* _Data extract_:
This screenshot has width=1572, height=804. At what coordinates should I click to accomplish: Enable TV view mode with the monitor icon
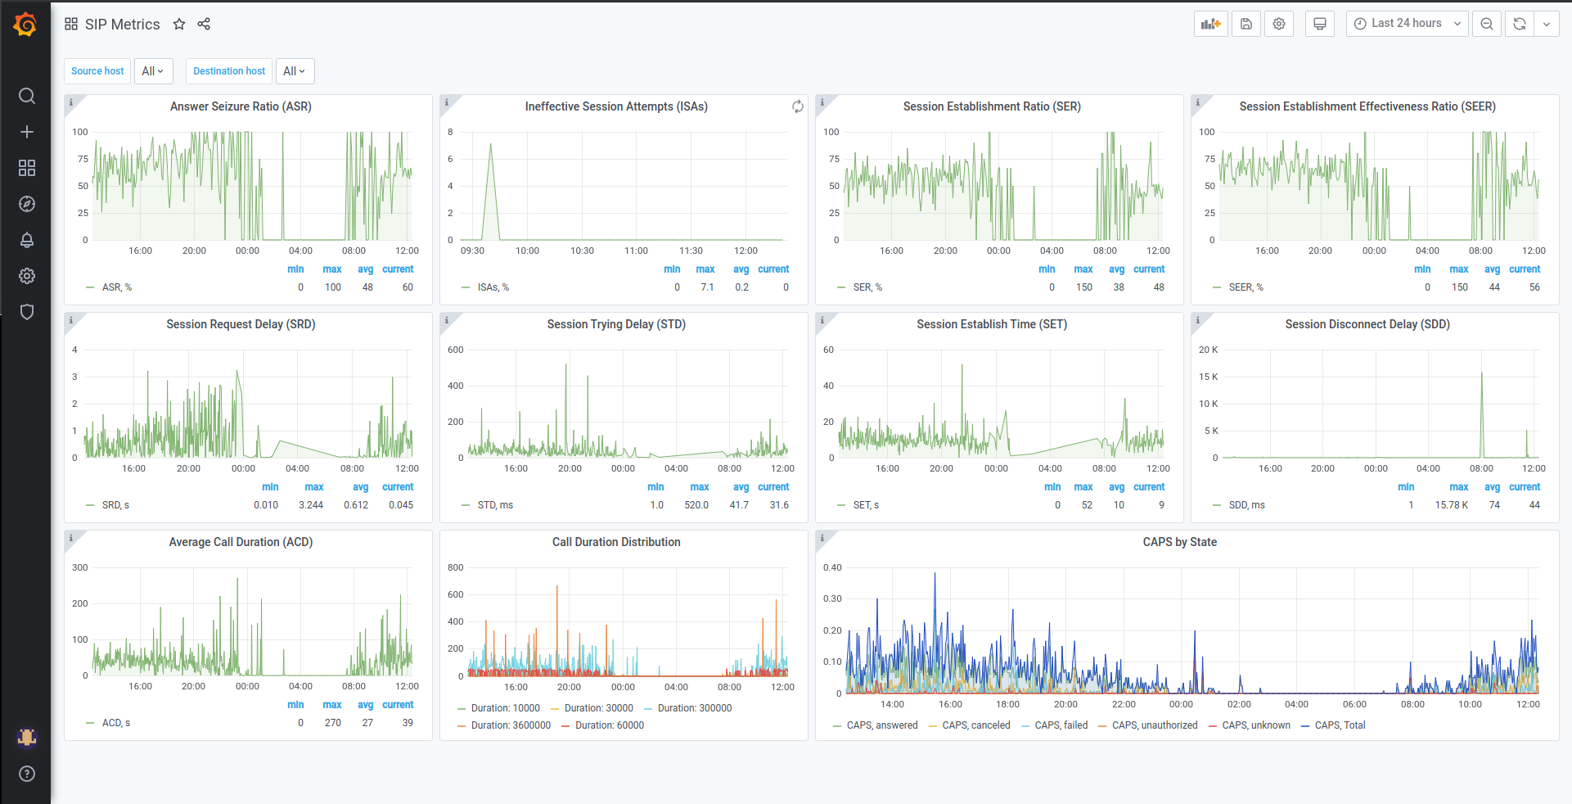pyautogui.click(x=1319, y=24)
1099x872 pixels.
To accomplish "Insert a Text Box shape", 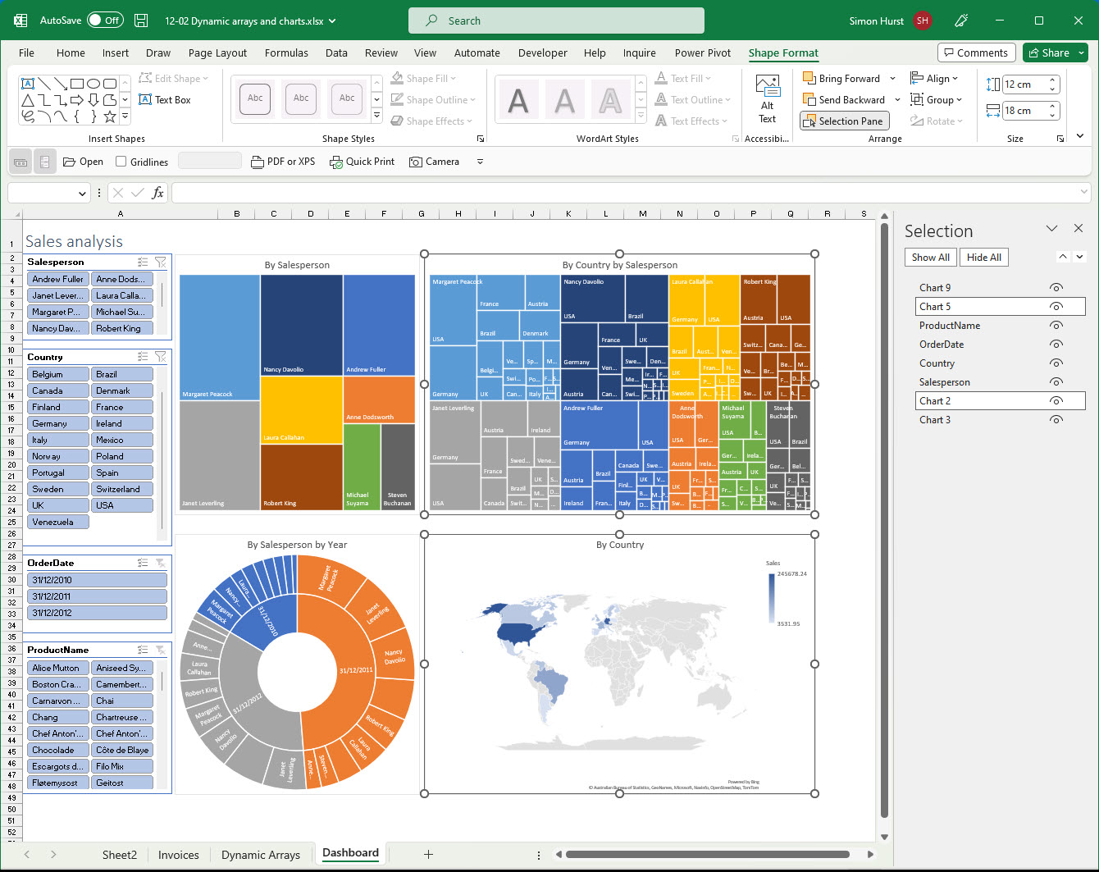I will pos(165,100).
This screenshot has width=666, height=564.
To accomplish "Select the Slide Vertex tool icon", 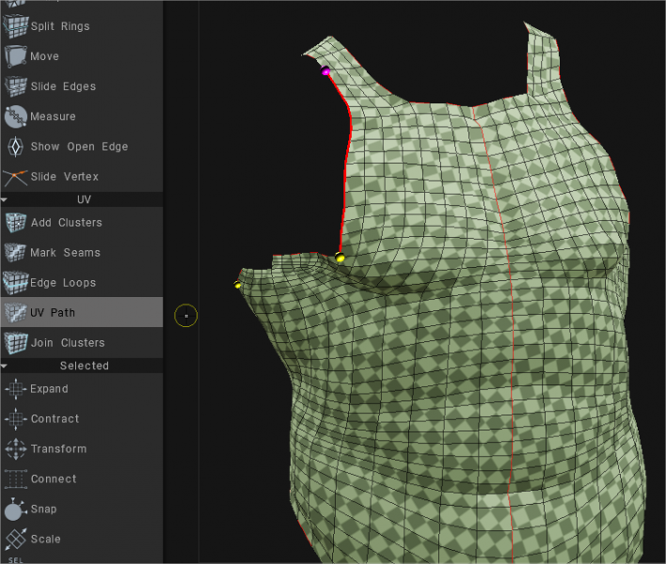I will coord(15,177).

* _Exercise instructions_:
List each line of the entries that contains the word "width".

* _Result of the task_:
This screenshot has width=1572, height=804. At what coordinates should I click to accomplish: Enable TV view mode with the monitor icon
This screenshot has width=666, height=564.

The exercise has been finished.